_Records for this exercise_.
# # # #

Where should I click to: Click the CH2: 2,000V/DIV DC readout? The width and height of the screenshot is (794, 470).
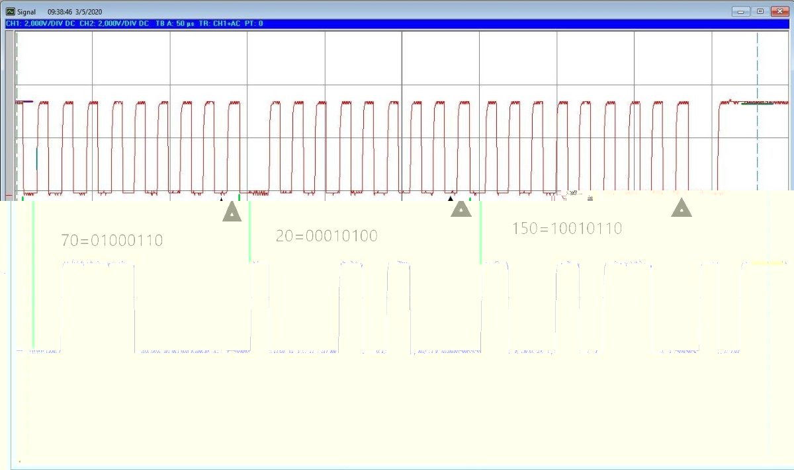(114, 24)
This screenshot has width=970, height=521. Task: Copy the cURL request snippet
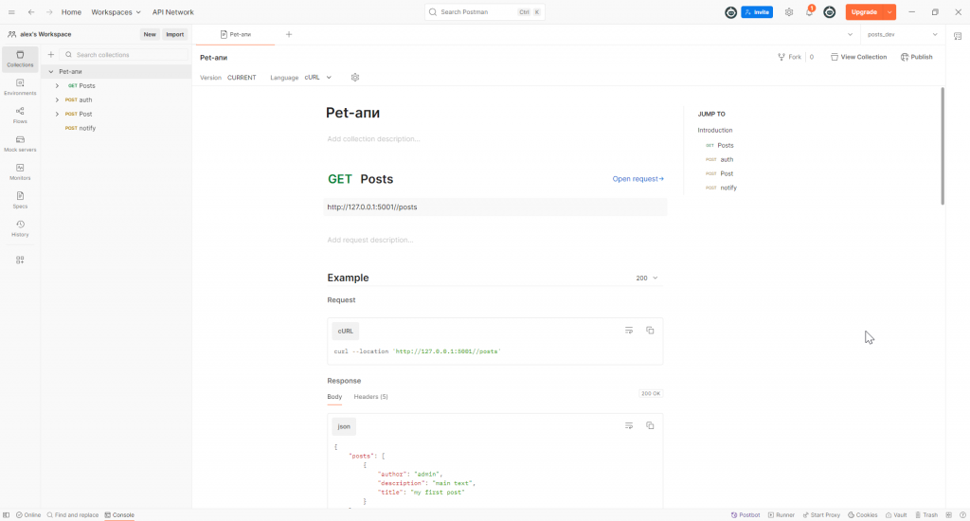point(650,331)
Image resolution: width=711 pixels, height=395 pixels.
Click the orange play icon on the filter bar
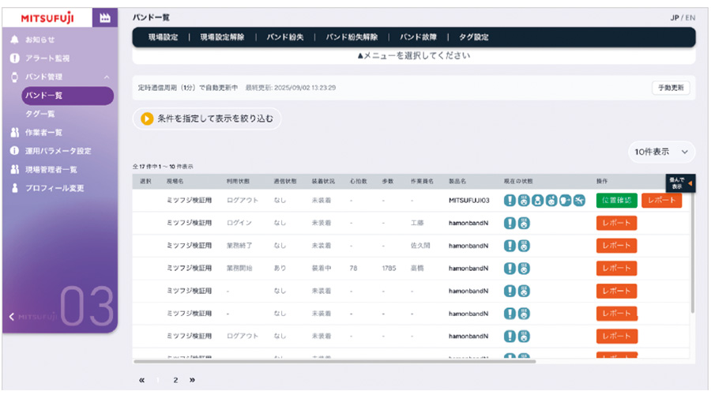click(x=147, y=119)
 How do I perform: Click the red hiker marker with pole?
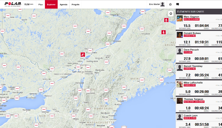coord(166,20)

# # # #

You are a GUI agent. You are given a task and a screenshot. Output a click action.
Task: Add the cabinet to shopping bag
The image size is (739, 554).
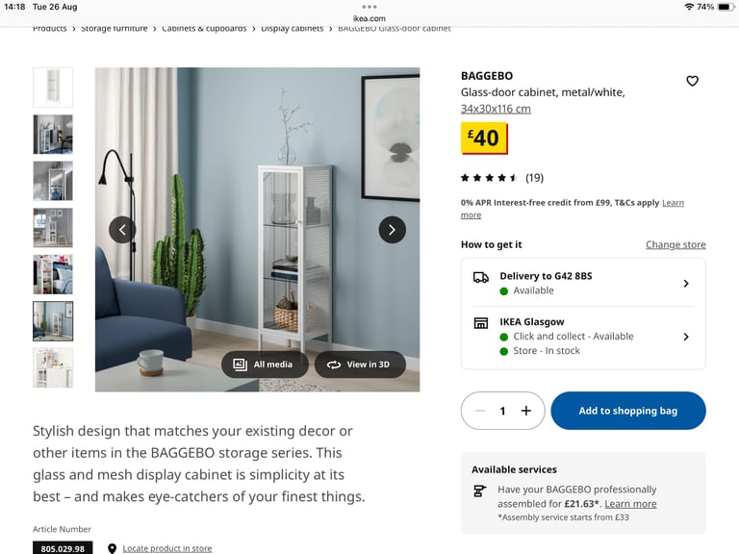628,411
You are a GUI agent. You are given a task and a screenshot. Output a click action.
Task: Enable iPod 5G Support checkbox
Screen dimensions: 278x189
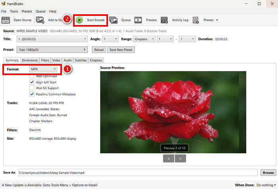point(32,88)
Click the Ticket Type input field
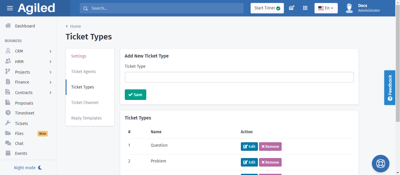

# # # #

_Your goal_.
From the material above, output only the span of lines that starts at the one containing "Task: Add the cabinet to shopping bag" and finishes at the one containing "Click the Ticket Type input field", word for word and free of pictures.

_Answer below_.
Task: Add the cabinet to shopping bag
The image size is (739, 554).
628,411
You are a GUI agent. You are given a task and a screenshot. Output a click action.
Task: Enable iPod 5G Support checkbox
Screen dimensions: 278x189
point(32,88)
Click the Ticket Type input field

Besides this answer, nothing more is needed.